The day after Christmas is when it really hit me - the culmination of all the stress (stress from the Christmas Eve service, stress from Christmas, and stress from IVF).
I had just gotten off the phone with the hospital that will be doing part of my monitoring (my clinic is 2 hours away and so we made arrangements to have some of the monitoring done closer to home - it has to be done every other day towards the end of the cycle). The hospital still had no record of me (after a week of trying to take care of this) and so I could not make an appointment for my ultrasound. At that point, I could not handle it any more. I began to cry and did not stop for at least an hour. It is a small thing (not being able to make an appointment) but when you are stuggling with IF and feel like you have no control over anything, even the small things that you think you should be able to control and still can't, can really set you (me) off.
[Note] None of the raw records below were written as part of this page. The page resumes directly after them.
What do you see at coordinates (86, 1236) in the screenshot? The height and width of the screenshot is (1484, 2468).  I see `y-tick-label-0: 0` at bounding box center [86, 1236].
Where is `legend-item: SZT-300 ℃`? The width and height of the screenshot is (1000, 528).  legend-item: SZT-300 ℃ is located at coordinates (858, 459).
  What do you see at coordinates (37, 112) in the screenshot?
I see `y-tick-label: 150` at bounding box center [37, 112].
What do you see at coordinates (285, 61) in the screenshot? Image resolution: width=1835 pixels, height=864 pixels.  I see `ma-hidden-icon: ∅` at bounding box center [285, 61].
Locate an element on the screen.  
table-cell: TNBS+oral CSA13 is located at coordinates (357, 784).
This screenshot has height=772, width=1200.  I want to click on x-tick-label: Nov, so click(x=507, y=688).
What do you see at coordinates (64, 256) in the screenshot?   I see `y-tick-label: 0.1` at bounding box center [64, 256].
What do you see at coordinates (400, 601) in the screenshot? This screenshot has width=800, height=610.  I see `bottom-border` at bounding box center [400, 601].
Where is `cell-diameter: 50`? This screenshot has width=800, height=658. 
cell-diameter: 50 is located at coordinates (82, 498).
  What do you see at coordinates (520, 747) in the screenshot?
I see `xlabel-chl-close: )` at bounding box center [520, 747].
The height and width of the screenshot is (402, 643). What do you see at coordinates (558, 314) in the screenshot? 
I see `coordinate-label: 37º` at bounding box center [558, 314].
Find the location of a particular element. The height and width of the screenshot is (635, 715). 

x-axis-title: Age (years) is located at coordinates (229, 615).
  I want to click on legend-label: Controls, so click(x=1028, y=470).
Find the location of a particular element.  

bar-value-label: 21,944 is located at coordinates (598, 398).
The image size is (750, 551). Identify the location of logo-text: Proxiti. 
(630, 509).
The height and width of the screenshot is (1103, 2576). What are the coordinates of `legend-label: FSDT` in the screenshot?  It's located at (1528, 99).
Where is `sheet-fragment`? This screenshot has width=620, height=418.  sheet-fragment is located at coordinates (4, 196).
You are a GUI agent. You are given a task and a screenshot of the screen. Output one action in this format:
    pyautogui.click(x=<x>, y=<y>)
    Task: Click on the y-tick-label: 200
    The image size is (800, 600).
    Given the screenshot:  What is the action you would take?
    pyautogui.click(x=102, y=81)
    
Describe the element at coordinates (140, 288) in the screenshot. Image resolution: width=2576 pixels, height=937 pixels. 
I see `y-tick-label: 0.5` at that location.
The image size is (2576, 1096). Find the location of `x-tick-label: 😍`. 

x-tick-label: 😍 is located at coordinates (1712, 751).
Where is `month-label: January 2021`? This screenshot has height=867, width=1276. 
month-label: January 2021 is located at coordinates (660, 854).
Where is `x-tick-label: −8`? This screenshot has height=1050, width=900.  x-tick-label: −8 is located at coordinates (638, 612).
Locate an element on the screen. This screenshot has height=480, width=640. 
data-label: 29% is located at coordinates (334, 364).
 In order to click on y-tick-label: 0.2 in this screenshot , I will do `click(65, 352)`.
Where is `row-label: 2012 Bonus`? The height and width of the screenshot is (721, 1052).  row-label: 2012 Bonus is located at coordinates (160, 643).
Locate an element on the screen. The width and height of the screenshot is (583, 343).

I just cried about everything - fear of what my body was going to go through, fear of the shots, fear that it may not work, guilt over what my husband had already gone through...it went on and on about everything.
Thank God, my beloved was there because he got me settled down. Told me to not even try and take care of the appointment business that we would do it the next day (Thursday) at our appointment at the clinic and that they would teach us how to do the shots the same day. I finally got myself together and made it through the rest of the day - although I was not my usual perky self. I prayed Wednesday night for God to help me through this.
Thursday - the BIG DAY - went great. God answered all my prayers with a resounding "Yes, I will see you through this." Bloodwork and Ultrasounds came back normal so I was free to start my meds. The nurse took care of all the monitoring issues. I had my appointments set and at very convenient times. She taught me and my beloved how to give the shots. We each got a turn to practice with saline on me the human pin cushion. And weirdly, it was fun - I think because it relieved such huge amounts of stress from me. My husband was excellent at it.
Last night, I started with the REAL deal. I gave myself two shots. Only 30-40 more to go.
Right now, I am feeling pretty good. I am nervous about the effects of the drugs (the ovaries the size of grapefruits sounds awfully unpleasant) and egg retrieval. I hope I am one of those women that have fairly easy recovery.
But most of all, I hope all of this is not for nothing.